I had New Year’s week off and I promised my kids I wouldn’t turn on my computer. We were going to do fun stuff, I was going to go to the gym every day, we were going to sleep in, catch up on everything that has fallen behind, and start 2014 off with a clean slate. I was going to roll it in with positivity and light.
Instead, on my daughter’s 15th birthday, December 29th, I started to feel not great. I was already not great, but this was especially not great. If you’re keeping track, my vacation started on December 30th.
I won’t go into how I spent four days freezing cold despite layer upon layer of clothes and blankets and constant ingestion of herbal tea. I won’t tell you how I could barely move from room to room without having to sit down and catch my breath, how I still cough so hard I vomit, or that I’m in a whole lot of pain from a combination of bronchitis and pleurisy (with a sinus infection thrown in for good measure). Wait, I guess I just told you.

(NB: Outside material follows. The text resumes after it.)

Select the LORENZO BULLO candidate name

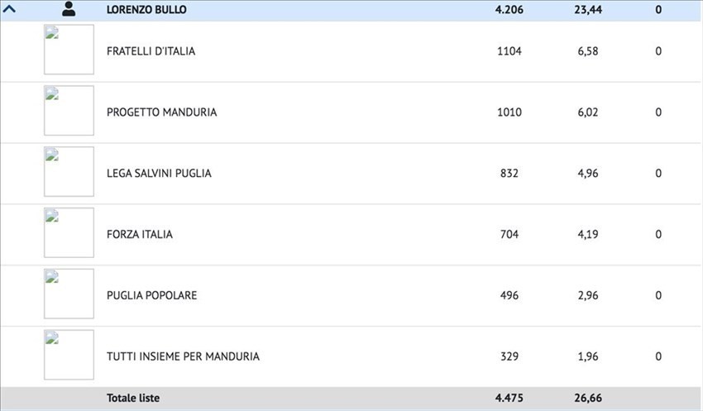146,9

We’re now six days into this year – so 2014, that’s how we gonna do?
Oh, wait. You had to throw in a polar vortex. It’s like Day After Tomorrow in my front yard and I’ve spent less than TWO hours outside of my house in the last SEVEN days. You’re going to make sure I make it eight, eh? If you were a Sooner and I was wearing boots, I’d dive-bomb you and start kicking. You and I are going to roll. Just not yet because I can’t breathe, but when I can …
What I want is some positivity and light. I want a fresh start and not this hacking cough, no sleep, and kids who can’t even sit on the couch next to their sick mother. I want changes that I can’t make when I’m lying in bed.
I want my 2014 back. One way or another I will get it, and this revenge is going to be so, so sweet.